• _CHALLENGE_
Can you copy the lines of the material below word for word, starting at the line that contains "Tom Andersen (501, 337)" and ending at the line that contains "Prodejní akce (1058, 274)", with both of those lines included? Leave the pictures out of your copy.

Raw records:
■ ■ ■ ■ ■ ■ ■

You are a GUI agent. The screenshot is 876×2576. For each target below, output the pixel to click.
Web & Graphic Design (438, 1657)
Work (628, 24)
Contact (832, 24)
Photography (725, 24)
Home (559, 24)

■ ■ ■ ■ ■ ■ ■

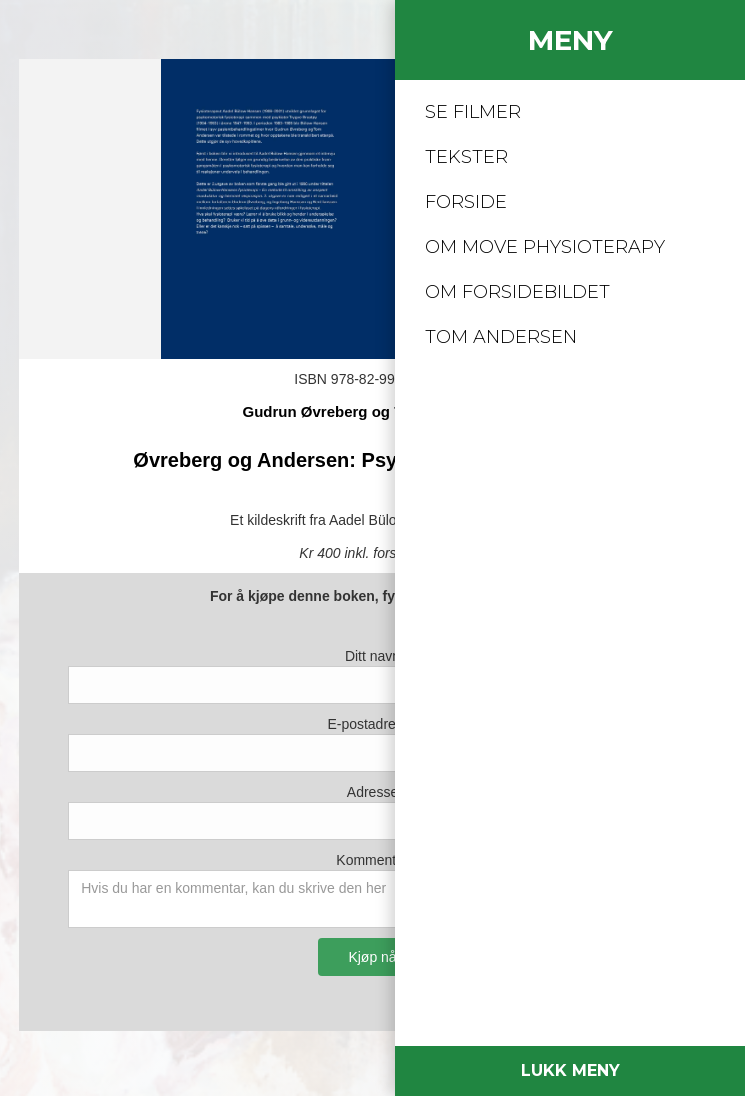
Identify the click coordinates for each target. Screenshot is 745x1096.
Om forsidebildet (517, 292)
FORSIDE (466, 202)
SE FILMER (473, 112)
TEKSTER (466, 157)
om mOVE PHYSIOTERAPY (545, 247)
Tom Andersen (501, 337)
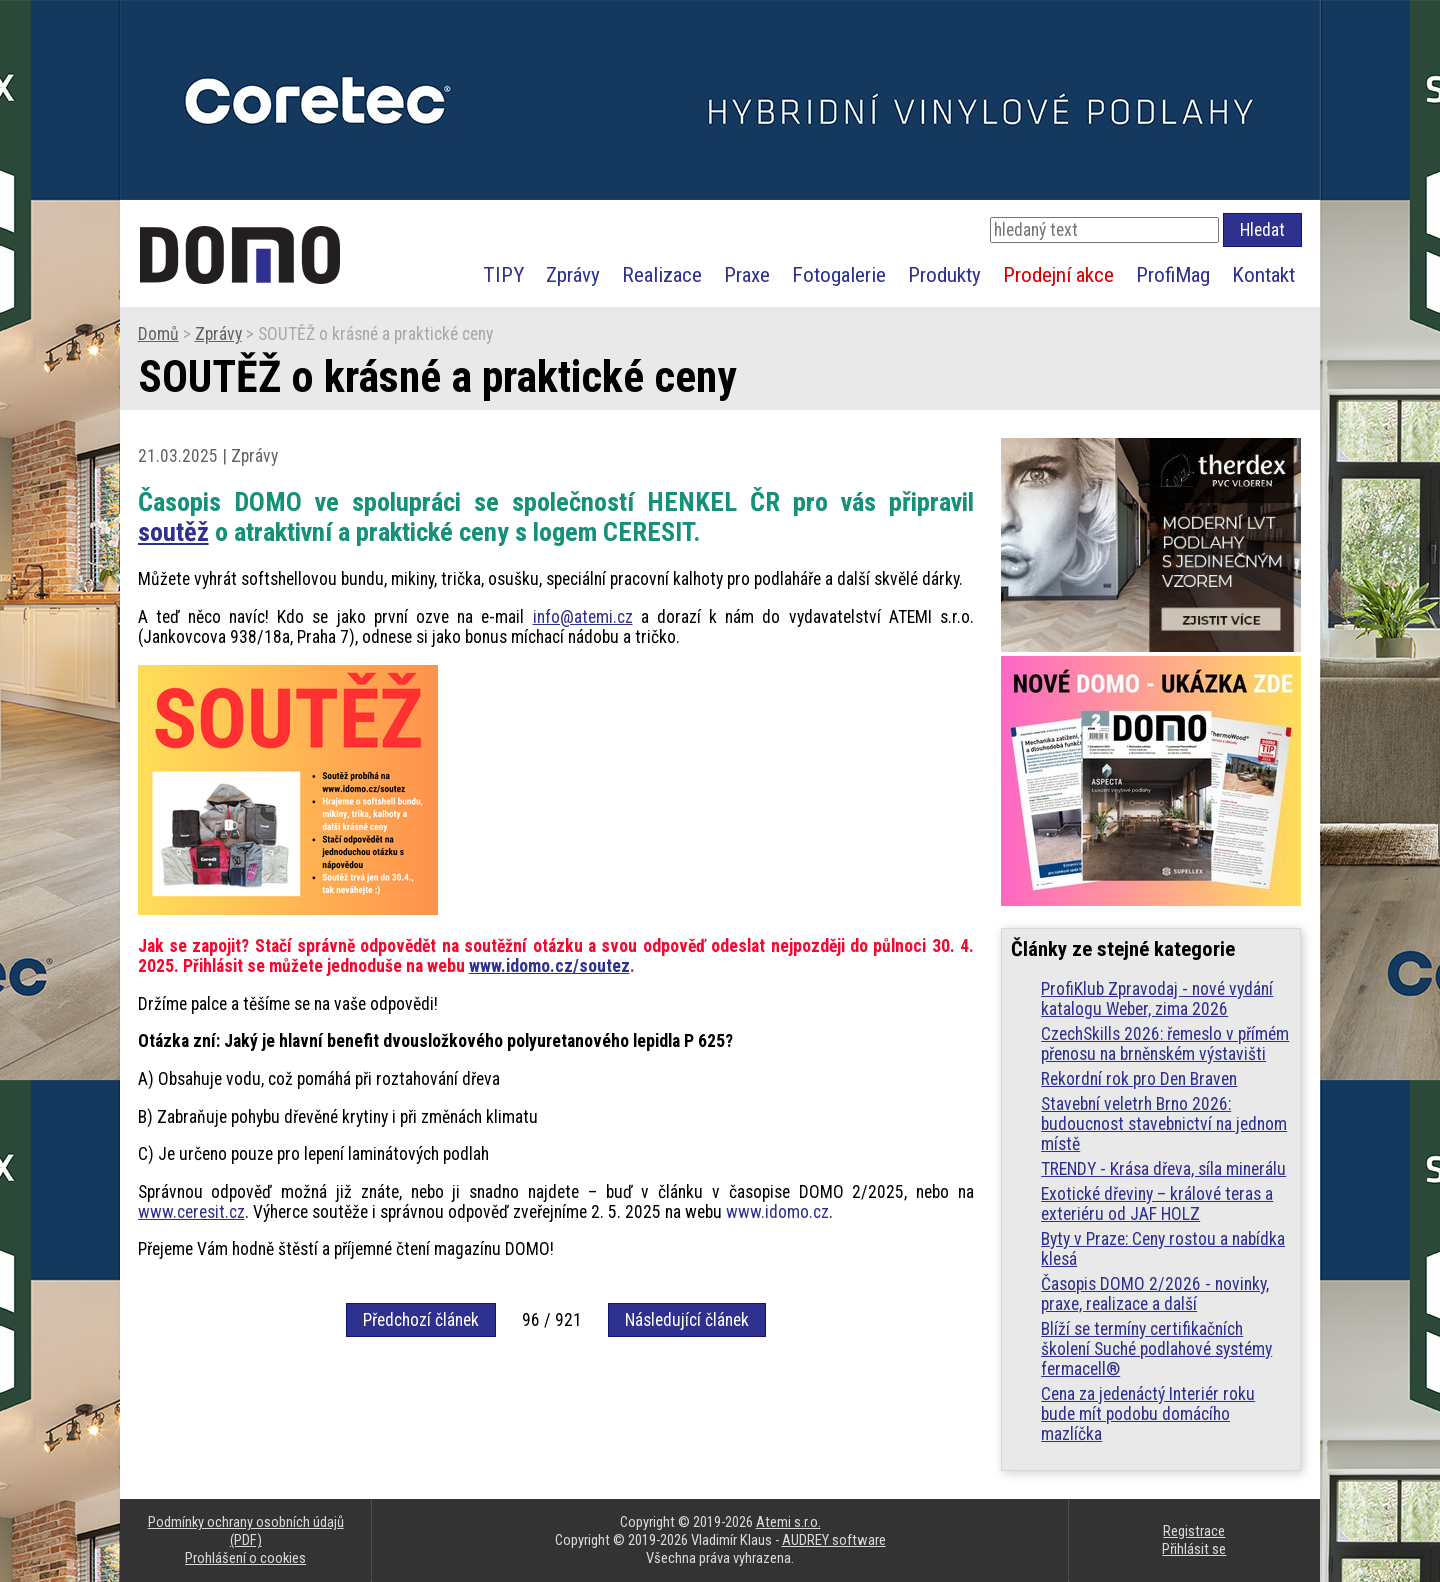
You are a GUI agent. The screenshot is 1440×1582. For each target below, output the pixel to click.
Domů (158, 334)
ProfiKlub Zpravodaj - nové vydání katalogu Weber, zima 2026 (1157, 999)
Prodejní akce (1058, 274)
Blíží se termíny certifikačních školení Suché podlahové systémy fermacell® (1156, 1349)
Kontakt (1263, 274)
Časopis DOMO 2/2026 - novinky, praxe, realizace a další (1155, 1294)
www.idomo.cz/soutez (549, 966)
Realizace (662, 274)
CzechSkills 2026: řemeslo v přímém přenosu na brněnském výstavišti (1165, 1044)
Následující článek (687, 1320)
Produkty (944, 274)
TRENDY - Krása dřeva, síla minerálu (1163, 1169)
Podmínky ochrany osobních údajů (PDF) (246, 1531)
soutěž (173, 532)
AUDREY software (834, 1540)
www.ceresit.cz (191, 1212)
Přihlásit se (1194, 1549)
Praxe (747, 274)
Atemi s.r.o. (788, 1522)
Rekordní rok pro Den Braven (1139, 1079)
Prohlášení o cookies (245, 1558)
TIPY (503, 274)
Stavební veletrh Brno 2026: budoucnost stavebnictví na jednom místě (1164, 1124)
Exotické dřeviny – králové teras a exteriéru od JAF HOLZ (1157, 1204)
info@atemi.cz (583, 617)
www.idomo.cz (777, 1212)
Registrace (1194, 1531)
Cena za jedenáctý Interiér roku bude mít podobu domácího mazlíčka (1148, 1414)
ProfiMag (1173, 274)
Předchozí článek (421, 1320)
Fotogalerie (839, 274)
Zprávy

■ ■ ■ ■ ■ ■ ■

• _TASK SOLUTION_
Tom Andersen (501, 337)
You are a GUI agent. The screenshot is 1440×1582. For each target below, output the pixel to click.
Domů (158, 334)
ProfiKlub Zpravodaj - nové vydání katalogu Weber, zima 2026 (1157, 999)
Prodejní akce (1058, 274)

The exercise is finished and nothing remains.